● TEXTBLOCK:
Falls Du das Programm auch hast, Dir aber nichts ausgibt, einfach *makewhatis* eintippen, so dass die Datensätze einmal erstellt werden.


----------



## PersonalDemon (13. Januar 2004)

so und wieder danke schön werd ich mal alles machen . . 
beizeiten.
ist ja super das system alles bestens. . .
erkundungstouren alle erfolgreich abgeschlossen undd as system steht noch 
iss auf jedenfall um einiges besser als windoof...
ich glaub das schmeiß runter )))


----------



## PersonalDemon (22. Januar 2004)

Hallo.
Ich mal wieder folgende Probleme hab ich nun:

-wie lautet der Befehl in "GRUB" für >> FORMAT C:" 
-gibt es linux freeware seiten?
-Suche folgendes möglichst als freeware für linux:
a) Übersetzer (dt. - engl. / engl. - dt.)
b) HTML Editoren
c) Partitionsmanager
-Hat Linux redHat 9.B einen Partitionsmanager? Wenn ja wo find ich den? Und kann ich über den eine Partition anlegen wo ich nachher noch Windows drauf installieren kann 
-Was ist fedora Core? Hab gehört das ist ein nachfolger von RedHat, wenn das so ist, ist dieser auf dem gleichen Stand, ich meine gleiche Inhalt an Programmen etc...

● ZU ERLEDIGEN:
1: Welche drei Arten von Programmen sucht PersonalDemon im Linux-Forumsauszug als Freeware für Linux?
2: Führe den Linux-Forumsauszug im Anschluss an seinen letzten Satz fort.

● ROHDATEN:
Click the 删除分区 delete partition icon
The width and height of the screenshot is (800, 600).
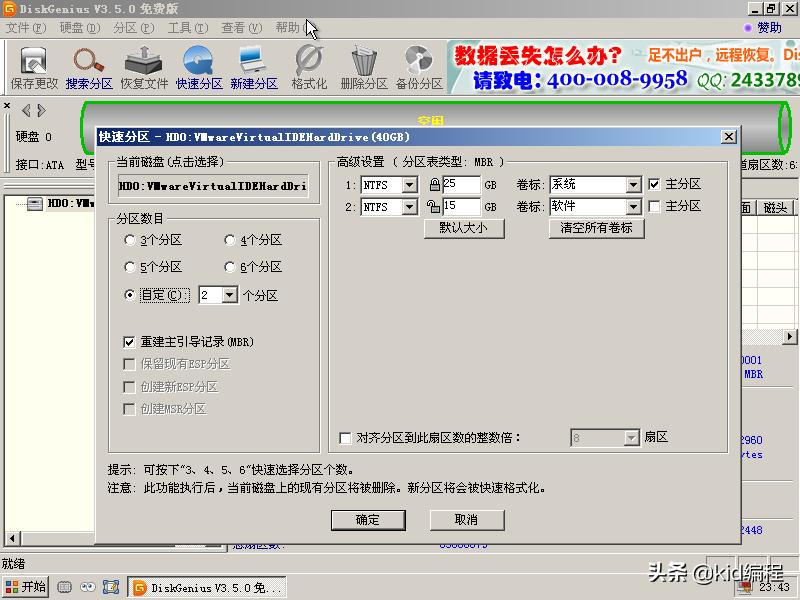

---

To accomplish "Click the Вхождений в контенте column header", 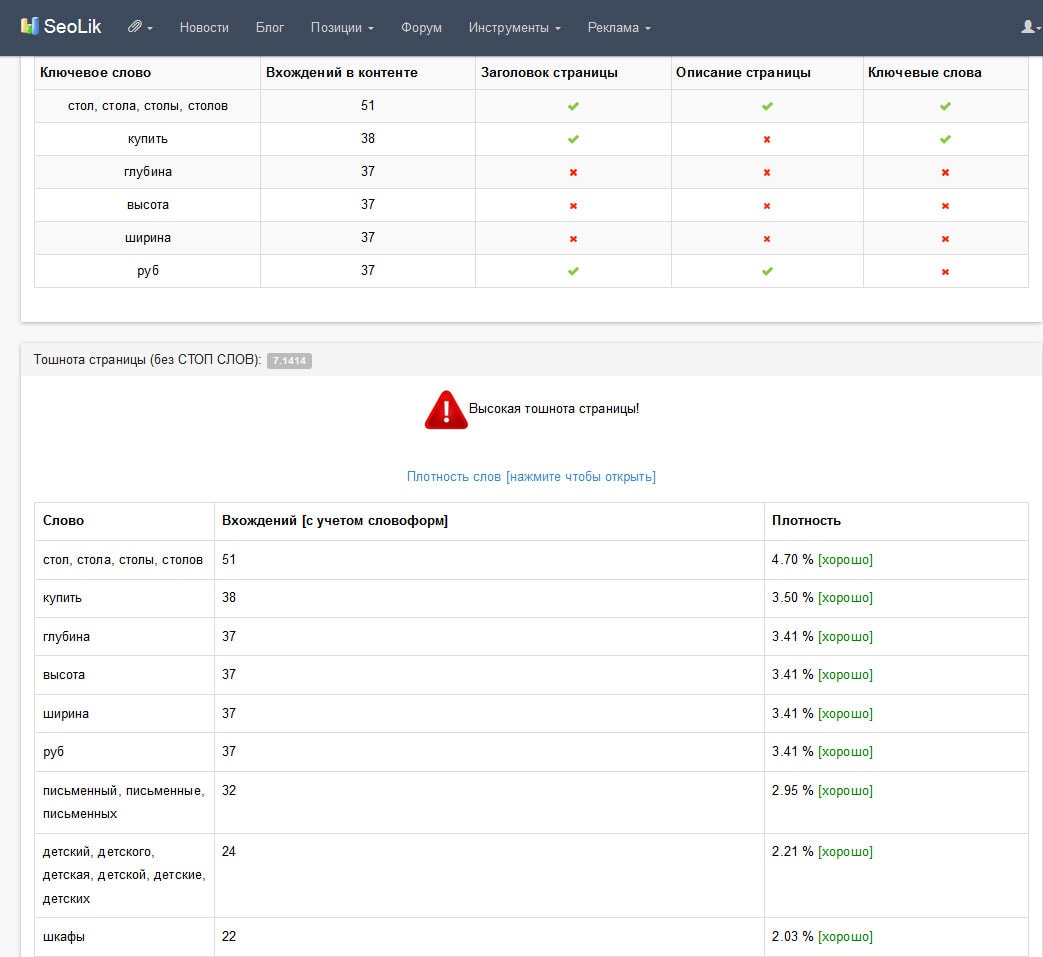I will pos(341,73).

● LÖSUNGEN JE AUFGABE:
1: Einen Übersetzer (dt. – engl. / engl. – dt.), HTML-Editoren und einen Partitionsmanager.

2:
----------



## nightdancer (22. Januar 2004)

Linux-Programme findest du z.b. auf gnu.org oder freshmeat.net

Ach ja, Linux ist ein 'freies' OS - sprich Quelltexte verfügbar und so. Genauso sieht es mit ganz ganz vielen Programmen dafür aus... [ http://www.linux.de/linux/ ]


----------



## Sway (22. Januar 2004)

> _Original geschrieben von Thomas Kuse _
> *Unter gentoo hab ich so ein nettes Programm ( whatis befehl ) das mir in einem satz die Bedeutung des angegebenen Programmes erklärt.
> Falls Du das Programm auch hast, Dir aber nichts ausgibt, einfach makewhatis eintippen, so dass die Datensätze einmal erstellt werden. *



Das ist nicht nur bei Gentoo so. Das haben andere Distibutionen auch, z.B. Debian


----------



## JohannesR (22. Januar 2004)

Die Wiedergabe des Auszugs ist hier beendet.